## SET PROBLEM:
Locate every line in the rows below that contains the word "bold", and copy each of those lines.

## Item-finding rows:
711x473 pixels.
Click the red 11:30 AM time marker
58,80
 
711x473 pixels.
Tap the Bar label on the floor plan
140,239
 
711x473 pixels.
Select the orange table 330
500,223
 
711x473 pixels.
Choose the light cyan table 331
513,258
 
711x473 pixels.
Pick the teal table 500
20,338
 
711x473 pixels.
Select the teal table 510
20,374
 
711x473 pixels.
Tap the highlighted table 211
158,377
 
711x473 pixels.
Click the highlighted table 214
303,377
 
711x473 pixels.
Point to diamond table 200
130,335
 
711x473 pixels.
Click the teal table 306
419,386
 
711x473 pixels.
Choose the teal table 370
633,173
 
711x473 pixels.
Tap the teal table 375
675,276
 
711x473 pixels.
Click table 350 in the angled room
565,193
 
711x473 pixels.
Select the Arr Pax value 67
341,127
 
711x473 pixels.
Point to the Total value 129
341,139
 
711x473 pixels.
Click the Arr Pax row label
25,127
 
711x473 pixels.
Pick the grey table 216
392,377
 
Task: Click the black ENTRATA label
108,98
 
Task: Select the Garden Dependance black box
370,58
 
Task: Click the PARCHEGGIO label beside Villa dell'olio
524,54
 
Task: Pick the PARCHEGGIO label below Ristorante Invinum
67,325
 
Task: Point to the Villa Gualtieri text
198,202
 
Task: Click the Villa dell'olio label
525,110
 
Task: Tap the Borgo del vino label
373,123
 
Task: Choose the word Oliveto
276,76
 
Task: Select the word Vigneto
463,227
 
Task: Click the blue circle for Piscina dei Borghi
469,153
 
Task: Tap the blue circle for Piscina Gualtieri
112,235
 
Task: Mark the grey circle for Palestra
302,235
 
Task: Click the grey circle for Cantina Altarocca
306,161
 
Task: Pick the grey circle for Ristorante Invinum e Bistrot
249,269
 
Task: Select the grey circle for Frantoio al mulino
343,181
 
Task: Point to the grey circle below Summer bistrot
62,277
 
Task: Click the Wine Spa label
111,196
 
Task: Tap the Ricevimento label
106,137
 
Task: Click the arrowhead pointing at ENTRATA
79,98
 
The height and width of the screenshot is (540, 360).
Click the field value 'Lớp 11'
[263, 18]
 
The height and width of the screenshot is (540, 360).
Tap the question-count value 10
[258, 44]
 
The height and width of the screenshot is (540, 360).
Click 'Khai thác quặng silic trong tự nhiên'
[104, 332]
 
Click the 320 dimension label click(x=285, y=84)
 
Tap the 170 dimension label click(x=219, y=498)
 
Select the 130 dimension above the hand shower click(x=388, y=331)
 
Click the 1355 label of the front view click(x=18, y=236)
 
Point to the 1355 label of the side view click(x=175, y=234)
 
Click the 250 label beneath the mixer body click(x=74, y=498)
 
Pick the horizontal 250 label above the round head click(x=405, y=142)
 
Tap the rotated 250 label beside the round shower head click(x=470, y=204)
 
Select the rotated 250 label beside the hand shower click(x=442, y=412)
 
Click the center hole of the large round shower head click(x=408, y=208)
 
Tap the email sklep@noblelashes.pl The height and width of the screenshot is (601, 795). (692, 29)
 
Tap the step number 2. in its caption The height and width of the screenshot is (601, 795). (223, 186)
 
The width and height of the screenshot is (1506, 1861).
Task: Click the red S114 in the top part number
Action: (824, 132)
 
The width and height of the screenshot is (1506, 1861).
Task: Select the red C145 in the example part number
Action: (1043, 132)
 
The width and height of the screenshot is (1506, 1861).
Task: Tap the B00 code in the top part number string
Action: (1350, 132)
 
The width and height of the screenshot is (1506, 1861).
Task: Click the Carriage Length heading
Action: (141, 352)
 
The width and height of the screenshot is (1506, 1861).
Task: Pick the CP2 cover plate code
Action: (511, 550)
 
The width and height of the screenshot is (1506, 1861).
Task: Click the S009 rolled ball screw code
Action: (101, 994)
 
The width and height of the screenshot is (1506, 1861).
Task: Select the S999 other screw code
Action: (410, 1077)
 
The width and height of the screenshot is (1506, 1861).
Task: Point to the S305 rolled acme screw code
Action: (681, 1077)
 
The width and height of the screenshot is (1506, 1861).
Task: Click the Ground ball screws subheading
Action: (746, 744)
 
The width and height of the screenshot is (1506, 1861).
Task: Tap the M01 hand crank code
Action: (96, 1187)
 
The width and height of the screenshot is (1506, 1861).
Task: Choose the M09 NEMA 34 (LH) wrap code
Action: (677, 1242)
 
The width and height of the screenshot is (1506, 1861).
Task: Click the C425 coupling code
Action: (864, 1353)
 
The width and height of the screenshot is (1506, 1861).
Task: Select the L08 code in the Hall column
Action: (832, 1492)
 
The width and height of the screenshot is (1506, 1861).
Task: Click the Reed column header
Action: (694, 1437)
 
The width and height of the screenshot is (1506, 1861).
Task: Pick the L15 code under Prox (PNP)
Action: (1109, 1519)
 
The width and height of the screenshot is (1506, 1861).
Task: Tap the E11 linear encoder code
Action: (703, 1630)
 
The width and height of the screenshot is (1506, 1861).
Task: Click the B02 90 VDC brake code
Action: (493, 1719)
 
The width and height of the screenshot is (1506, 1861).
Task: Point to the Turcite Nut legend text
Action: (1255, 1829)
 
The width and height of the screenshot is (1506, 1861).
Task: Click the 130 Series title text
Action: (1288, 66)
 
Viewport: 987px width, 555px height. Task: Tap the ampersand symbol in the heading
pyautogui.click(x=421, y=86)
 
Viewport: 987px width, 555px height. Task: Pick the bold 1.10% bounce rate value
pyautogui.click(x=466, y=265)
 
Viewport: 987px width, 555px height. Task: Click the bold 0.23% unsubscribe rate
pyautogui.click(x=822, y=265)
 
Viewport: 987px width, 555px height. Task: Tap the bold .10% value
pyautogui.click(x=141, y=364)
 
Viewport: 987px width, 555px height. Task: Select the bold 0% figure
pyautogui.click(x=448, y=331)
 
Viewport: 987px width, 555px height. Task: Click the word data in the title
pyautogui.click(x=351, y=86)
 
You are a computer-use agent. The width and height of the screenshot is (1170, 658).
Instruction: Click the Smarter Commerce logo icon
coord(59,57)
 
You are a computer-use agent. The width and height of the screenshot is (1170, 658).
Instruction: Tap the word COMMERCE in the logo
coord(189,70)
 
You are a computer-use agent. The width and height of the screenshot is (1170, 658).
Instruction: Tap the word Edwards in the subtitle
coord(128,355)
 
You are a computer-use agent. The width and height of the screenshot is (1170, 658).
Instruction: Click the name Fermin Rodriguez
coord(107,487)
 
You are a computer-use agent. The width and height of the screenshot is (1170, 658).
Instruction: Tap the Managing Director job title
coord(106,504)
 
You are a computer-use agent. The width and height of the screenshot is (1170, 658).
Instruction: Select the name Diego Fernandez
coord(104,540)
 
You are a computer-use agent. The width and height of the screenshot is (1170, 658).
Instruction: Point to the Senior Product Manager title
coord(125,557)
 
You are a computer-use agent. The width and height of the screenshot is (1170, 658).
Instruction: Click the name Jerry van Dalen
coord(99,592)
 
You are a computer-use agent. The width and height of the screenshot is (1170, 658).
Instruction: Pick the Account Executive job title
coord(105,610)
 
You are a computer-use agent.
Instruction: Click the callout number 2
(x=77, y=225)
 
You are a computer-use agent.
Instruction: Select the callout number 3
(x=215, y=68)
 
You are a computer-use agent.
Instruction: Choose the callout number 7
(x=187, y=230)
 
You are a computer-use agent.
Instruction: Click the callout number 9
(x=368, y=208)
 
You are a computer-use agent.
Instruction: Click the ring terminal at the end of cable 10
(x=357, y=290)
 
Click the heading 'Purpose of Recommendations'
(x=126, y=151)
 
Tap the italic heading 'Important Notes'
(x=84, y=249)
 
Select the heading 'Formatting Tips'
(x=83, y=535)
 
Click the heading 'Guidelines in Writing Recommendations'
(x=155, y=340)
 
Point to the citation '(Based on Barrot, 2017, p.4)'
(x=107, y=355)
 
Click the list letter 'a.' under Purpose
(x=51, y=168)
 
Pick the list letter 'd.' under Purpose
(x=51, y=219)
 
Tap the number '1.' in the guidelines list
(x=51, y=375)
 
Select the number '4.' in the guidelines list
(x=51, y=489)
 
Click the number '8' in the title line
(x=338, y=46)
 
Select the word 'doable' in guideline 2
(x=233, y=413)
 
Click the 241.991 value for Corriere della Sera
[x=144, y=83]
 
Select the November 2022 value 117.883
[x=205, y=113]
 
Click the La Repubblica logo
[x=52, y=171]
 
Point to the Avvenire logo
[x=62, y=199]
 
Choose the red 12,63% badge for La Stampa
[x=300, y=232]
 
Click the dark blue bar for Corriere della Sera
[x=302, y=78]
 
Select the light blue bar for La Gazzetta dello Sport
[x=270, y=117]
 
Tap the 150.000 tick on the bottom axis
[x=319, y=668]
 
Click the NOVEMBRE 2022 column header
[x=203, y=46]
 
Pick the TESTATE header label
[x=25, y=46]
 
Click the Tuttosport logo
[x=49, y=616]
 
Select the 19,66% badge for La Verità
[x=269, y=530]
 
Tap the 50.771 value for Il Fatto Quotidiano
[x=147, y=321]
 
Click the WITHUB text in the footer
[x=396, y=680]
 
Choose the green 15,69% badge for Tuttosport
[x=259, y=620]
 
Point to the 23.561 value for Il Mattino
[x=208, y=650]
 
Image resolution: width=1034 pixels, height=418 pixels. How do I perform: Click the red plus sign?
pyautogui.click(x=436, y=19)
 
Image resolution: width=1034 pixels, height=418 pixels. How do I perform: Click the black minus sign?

## OUTPUT OF THE TASK:
Viewport: 987px width, 555px height. Task: Pick the bold 1.10% bounce rate value
Viewport: 987px width, 555px height. Task: Click the bold 0.23% unsubscribe rate
Viewport: 987px width, 555px height. Task: Tap the bold .10% value
Viewport: 987px width, 555px height. Task: Select the bold 0% figure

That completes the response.